(Note: for the avoidance of confusion, this is not the same starfighter class as Raymond McVay has been posting over on the G+ fan community; so don’t be confused by the differences…)
“It looks like a blueberry croissant.”
“Blueberry croissant… of DEATH!”
– overheard at Golden Groves (Principalities) starport
HORNÉD MOON-CLASS STARFIGHTER
Operated by: Empire of the Star (Imperial Navy, Imperial State Security, & Imperial Exploratory Service; reliable UARC-sponsored mercenaries)
Type: Starfighter, Orbital and Near-Space Operations
Construction: Ashen Planitia Fleet Yards
Length: 24.8 m
Beam: 60.4 m
Gravity-well capable: Yes
Atmosphere capable: Yes (depending on loadout)
Personnel: 2 nominal, as follows:
Flight Commander / Sailing Master
Flight Engineer
AI expert system support.
(Can operate with a single pilot.)
Additional life support capacity exists to support four passengers in addition, although this requires hot-bunking in three shifts.
Drive: Nucleodyne Thrust Applications 2×1 “Little Sparky” antimatter-catalyzed fusion torch drive
Propellant: Deuterium slush / metallic antideuterium
Cruising (sustainable) thrust: 10.2 standard gravities (9.6 Earth G)
Peak (unsustainable) thrust: 14.0 standard gravities (13.2 Earth G)
Maximum velocity: 0.3 c (based on particle shielding)
Drones:
4 x hardpoint mountings for AKVs, typically Slasher-class
(Hardpoint mountings can also hold single-legionary drop pods, Piton-class, or covert ops equivalents.)
Sensors:
1 x standard navigational sensor suite, Cilmínar Spaceworks
1 x enhanced passive tactical sensor suite, miniature, Sy Astronautic Engineering Collective
1 x enhanced-resolution planetary surface-scan sensor suite, Imperial Exploratory Service (spec.)
Weapons:
“Flyswatter” point-defense laser grid, Artifice Armaments
Other Systems:
Artifice Armaments cyclic kinetic barrier system
Cilmínar Spaceworks Mark III long-duration canned/semi-regenerative life support
3 x Bright Shadow EC-780 information furnace data systems
Ashen Planitia 1-SF vector-control core and associated technologies
Cilmínar Spaceworks high-capacity thermal sinks and integrated radiator system
Aleph Null Systems tactical communications suite
Small craft:
None.
The Hornéd Moon-class is a small starfighter intended for fast attack and fast insertion missions in planetary orbit and deploying to the surface.
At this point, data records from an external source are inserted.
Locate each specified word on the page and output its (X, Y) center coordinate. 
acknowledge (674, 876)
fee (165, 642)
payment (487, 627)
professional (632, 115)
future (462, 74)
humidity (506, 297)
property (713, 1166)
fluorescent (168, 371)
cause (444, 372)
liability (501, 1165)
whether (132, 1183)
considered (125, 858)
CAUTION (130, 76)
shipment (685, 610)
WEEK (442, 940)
As such, it has atmospheric capability, and even the ability to land.
In overall form, it resembles – as the quotation indicates – a croissant or crescent moon of flying-wing conformation, with the thin “inside” edge of the crescent facing forward. The two forward-facing points of the crescent are rounded, and rise to a near-cylinder at the for’ard end, and a rectangular section of the central section is “humped” at the rear; this contains the drives, whose nozzles protrude from this rectangular shroud aft.
Atop the starfighter, paired hardpoints on the dorsal hull to port and starboard hold the AKVs, when mounted. Additional mountings near them permit jettisonable fairings to be used to permit atmospheric entry or departure when non-streamlined AKVs are carried.
In between them, atop and for’ard of the drive shroud, radiative striping mounted directly atop the hull, beneath protective shutters, provides heat dissipation. To provide additional control (to the reaction wheel system) when in atmosphere, a number of multiple-purpose aerodynamic control surfaces are mounted along the leading edge of the hull, and to two small vertical stabilizers at the port and starboard edges of the drive shroud. Deployable rollagon landing gear are fitted ventrally in a multiple tailwheel configuration.
The main body of the ship is entirely devoted to fuel storage, with multiple deuterium tanks wrapping around the small antimatter cryocels for maximum protection. Meanwhile, the starboard near-cylinder provides housing for the ship’s avionics, including (beneath the forward-mounted radome and associated shuttered ports) for the triple sensor suites and tactical communications systems.
The starship’s small habitable area is located in that to port; the forward-facing airlock (whose outermost section is covered by a retractable streamlining fairing and extendable airstair) at far port gives onto a short corridor providing access to, in order, the ship’s bridge (behind an open viewport for close-maneuvering use), a two-pod sleeping area, a small room tripling as galley, fab shop, and rest area, and a single-person ‘fresher at corridor end. Limited avionics and life support access is possible through panels in this area; however, there is no pressurized access to the main avionics bay in the starboard near-cylinder or to engineering systems; such access requires EVA. Likewise, if drop pods are carried, access to those (for pre-deployment boarding, say) is only possible through EVA.